- Problem description
Copy word for word the lines from the start of the records through the line that contains "Given: Switch to List view", both included.
(Data for analysis Opens)
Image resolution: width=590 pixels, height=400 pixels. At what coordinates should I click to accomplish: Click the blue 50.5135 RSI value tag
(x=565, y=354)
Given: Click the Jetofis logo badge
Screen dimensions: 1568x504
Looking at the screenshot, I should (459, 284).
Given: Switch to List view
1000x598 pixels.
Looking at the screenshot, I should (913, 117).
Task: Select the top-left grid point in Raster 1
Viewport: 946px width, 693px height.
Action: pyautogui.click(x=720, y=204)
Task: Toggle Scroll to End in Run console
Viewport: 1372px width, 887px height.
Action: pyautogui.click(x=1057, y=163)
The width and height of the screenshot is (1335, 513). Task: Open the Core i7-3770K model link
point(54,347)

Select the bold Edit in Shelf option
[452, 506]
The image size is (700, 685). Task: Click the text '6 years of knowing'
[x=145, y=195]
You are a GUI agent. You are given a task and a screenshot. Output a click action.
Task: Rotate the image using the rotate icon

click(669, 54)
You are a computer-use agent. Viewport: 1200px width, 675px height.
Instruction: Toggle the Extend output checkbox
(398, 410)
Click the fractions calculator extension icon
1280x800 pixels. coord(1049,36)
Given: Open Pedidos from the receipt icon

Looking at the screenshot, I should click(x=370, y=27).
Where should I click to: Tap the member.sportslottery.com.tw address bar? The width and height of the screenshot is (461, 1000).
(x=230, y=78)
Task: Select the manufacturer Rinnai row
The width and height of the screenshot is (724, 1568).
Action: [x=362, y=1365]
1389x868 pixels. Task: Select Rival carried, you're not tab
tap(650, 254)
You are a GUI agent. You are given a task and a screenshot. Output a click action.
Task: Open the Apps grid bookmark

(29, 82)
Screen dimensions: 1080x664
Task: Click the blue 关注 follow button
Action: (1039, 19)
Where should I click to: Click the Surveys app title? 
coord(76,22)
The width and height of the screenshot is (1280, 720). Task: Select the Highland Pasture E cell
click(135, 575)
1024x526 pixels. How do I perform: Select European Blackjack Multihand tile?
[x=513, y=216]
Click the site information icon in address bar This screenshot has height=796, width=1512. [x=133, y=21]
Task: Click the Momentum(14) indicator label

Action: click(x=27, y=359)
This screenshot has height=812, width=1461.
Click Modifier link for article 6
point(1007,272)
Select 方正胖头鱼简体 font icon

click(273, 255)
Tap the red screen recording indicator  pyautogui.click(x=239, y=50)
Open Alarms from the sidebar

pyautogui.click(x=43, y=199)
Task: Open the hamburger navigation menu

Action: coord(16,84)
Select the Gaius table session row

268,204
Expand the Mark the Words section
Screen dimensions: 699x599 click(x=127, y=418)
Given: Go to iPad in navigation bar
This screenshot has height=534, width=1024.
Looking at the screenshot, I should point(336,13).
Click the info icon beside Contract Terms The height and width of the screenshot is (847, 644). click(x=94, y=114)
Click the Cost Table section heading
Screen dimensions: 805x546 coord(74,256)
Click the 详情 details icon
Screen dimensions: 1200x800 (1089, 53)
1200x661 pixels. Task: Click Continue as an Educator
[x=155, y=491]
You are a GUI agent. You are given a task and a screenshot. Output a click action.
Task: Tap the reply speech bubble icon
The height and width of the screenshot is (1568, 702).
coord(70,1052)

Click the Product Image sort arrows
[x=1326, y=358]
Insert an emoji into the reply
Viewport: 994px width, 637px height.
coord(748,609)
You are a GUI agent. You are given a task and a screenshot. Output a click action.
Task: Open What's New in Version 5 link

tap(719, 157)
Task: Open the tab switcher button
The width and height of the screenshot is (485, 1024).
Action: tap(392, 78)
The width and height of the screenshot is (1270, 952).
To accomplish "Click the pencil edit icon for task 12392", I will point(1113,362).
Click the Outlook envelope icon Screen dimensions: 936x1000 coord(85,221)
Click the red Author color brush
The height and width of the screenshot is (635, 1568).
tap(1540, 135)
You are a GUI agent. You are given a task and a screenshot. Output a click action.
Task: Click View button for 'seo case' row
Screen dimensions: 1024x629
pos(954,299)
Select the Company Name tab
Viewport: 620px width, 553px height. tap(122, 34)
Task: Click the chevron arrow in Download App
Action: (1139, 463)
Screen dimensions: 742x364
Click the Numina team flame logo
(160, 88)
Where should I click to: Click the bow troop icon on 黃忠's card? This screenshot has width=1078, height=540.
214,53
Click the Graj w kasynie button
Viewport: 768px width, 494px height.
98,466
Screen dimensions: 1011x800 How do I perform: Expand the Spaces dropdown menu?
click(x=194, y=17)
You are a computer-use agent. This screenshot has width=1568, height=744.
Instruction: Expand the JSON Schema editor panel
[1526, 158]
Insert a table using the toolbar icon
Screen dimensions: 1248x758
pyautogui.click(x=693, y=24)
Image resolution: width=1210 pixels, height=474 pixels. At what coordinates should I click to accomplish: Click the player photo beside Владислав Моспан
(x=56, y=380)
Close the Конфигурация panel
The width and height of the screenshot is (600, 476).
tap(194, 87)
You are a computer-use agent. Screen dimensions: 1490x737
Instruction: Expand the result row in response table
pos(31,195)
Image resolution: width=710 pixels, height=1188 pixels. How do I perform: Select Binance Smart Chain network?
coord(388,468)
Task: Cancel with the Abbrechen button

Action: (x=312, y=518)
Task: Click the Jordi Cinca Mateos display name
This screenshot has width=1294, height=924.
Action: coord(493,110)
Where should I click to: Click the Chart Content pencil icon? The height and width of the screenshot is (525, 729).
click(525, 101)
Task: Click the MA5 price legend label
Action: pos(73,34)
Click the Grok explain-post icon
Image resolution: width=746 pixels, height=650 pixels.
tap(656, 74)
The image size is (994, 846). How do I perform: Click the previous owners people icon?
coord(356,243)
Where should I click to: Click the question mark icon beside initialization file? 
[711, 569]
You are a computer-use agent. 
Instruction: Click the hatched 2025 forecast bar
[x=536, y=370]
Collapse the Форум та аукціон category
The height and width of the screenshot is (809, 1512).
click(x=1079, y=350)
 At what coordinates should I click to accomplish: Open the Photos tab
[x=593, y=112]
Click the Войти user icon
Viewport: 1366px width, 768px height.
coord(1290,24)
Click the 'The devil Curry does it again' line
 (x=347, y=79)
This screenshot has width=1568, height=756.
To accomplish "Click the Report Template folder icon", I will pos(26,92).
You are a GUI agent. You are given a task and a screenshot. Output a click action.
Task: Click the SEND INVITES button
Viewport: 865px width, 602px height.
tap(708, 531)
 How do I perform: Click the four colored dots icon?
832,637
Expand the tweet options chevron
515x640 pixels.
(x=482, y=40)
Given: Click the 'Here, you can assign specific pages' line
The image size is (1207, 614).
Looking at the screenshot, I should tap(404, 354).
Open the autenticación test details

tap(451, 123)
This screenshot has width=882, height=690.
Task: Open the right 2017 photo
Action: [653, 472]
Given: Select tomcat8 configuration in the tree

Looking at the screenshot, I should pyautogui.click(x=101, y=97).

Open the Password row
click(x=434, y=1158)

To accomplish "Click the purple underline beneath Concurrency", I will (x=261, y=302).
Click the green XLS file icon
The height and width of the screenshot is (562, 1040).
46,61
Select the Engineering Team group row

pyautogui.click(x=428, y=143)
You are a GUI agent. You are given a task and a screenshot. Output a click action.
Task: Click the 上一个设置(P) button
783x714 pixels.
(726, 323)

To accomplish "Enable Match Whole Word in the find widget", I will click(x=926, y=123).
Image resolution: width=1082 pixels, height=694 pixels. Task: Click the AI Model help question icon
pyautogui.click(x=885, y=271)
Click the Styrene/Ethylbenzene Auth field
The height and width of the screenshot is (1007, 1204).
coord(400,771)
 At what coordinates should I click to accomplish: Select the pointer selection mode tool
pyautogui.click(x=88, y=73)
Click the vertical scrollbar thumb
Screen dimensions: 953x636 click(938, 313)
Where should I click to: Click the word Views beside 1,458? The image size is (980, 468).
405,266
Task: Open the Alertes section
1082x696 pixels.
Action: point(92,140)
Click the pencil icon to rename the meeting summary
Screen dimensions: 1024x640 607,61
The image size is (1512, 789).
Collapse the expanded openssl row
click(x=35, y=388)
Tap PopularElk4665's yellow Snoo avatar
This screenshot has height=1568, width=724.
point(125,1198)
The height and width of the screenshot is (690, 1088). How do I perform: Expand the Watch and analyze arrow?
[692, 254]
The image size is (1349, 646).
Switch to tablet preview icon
(Data for analysis Closes)
- Written response
Image resolution: width=590 pixels, height=400 pixels. At what coordinates should I click to accomplish: Click the blue 50.5135 RSI value tag
(x=565, y=354)
Given: Click the Jetofis logo badge
Screen dimensions: 1568x504
Looking at the screenshot, I should (459, 284).
Given: Switch to List view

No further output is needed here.